**Selected excerpt:**

-=-=-

At the start of the episode, Aubry talked about “the jocks and the pretty people” who “age and get overripe and then they’re overdone,” adding that “eventually the misfits get revenge.” That seemed like foreshadowing a turn in the game, but I was so worried it was just her impossibly high hopes.

Before we go on, I suppose I should mention that Jason, not talking with his mouth full for once, revealed that he has an autistic daughter and discussed the related challenges. Jason also told us that autism is “way more widely popular than people believe,” though I don’t think he meant “popular.” He said in a confessional that he didn’t want to “use my daughters to get ahead, but if someone asks me about my kids…” Someone asked, so he told the story, which he said proved, “I’m not just this deviant, dominant muscle, but I’m human, too.”

Certainly he is, and I don’t know anything about Jason’s humanity outside of the game. But inside it, what we’ve seen on television has been gross.

Meanwhile, Scot told us that his goal was “to take care of my whole family. … My brothers chose religion and family, and I chose the NBA.” He has also chosen, in this game, to align himself with someone who treats others like dirt, sometimes joining in, and that is not the best choice he could have made.

Revealing challenges, bad behavior shift the game

Aubry seemed especially in trouble after the reward challenge, for which she’d picked the team that lost, and also volunteered to be the person who tried to balance on tiny platforms held up in the water.

(Tangent: The actual reward itself was disappointing, only because the producers did not have Neal return to camp to serve ice cream with “all the fixins” to the winners. Yes, the episode after the ice cream guy was eliminated, the reward was ice cream.)

So yes, after the reward challenge, Aubry was in tears and seemed resigned to her impending exit. So did everyone, really.

-=-=-

**Tasks to perform:**
**a)** Reproduce the episode recap between "At the start" and "impossibly high hopes.", inclusive, swapping "misfits" for "outsiders".
**b)** Write the next part of the episode recap, picking up after its final sentence.

**Records:**

-=-=-

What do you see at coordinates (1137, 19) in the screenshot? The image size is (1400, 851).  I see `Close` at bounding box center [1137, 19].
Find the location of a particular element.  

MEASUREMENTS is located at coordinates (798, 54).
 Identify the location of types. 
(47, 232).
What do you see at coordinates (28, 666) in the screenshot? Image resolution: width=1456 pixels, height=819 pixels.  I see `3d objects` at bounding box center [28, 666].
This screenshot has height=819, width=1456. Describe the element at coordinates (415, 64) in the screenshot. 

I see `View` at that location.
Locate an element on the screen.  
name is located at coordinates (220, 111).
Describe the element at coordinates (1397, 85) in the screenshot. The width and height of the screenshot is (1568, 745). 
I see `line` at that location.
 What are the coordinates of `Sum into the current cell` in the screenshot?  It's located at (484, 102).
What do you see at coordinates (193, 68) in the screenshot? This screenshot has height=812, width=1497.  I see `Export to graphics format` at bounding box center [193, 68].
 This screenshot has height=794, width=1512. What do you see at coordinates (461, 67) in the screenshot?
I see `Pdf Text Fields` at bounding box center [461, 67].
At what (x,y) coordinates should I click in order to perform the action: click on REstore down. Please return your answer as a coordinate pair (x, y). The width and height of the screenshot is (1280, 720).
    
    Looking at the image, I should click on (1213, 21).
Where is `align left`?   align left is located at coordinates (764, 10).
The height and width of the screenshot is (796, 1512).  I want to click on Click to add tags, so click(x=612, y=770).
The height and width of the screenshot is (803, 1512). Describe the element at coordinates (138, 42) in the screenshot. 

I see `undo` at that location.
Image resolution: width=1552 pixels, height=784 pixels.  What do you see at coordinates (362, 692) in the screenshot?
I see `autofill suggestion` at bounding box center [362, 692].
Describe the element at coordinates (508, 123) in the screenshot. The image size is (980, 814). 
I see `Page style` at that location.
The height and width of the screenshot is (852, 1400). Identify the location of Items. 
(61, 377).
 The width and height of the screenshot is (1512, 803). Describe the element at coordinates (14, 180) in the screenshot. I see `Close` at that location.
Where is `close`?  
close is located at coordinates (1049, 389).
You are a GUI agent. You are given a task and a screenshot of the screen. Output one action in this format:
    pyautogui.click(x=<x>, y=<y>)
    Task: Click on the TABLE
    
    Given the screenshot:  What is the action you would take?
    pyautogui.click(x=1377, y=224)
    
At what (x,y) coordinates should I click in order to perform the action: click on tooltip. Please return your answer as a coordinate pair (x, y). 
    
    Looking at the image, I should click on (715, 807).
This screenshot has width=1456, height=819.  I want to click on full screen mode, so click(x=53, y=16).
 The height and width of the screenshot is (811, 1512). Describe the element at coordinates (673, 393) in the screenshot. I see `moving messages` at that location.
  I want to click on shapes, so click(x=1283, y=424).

-=-=-

**Answers to each task:**
**a)**
At the start of the episode, Aubry talked about “the jocks and the pretty people” who “age and get overripe and then they’re overdone,” adding that “eventually the outsiders get revenge.” That seemed like foreshadowing a turn in the game, but I was so worried it was just her impossibly high hopes.

**b)**
Meanwhile, Cydney was watching.

The immunity challenge was endurance with a temptation. (Another tangent: if you like endurance challenges, there is an upcoming show structured around them you may enjoy, Fox’s American Grit. More on it next week.)

The challenge did exactly what Survivor challenges do at their best: it revealed something—or at least, highlighted—about a contestant that affected the game.

At least, that’s what the editing suggested, as Cydney watched her three most arrogant alliance members jump down and gorge themselves instead of trying to secure immunity—or even care about challenge themselves, as Tai did. She also watched from her hammock as Nick pulled Julia aside to check up on Cydney. “How stupid can you be?” Cydney told us of Nick’s not-so-subtle behavior.

And when she called Jason, Scot, and Nick out on it, they looked like kids who’d been caught comparing pee-pees.

Cydney didn’t win immunity; Tai did. But again, immunity didn’t really seem to matter, other than being a battle between willpowers.

When Cydney approached Aubry and Debbie, and they agreed to vote for Nick, I had two successive thoughts: 1) Excellent, and 2) DEBBIE PLEASE DON’T SAY ANYTHING PLEASE PLEASE PLEASE.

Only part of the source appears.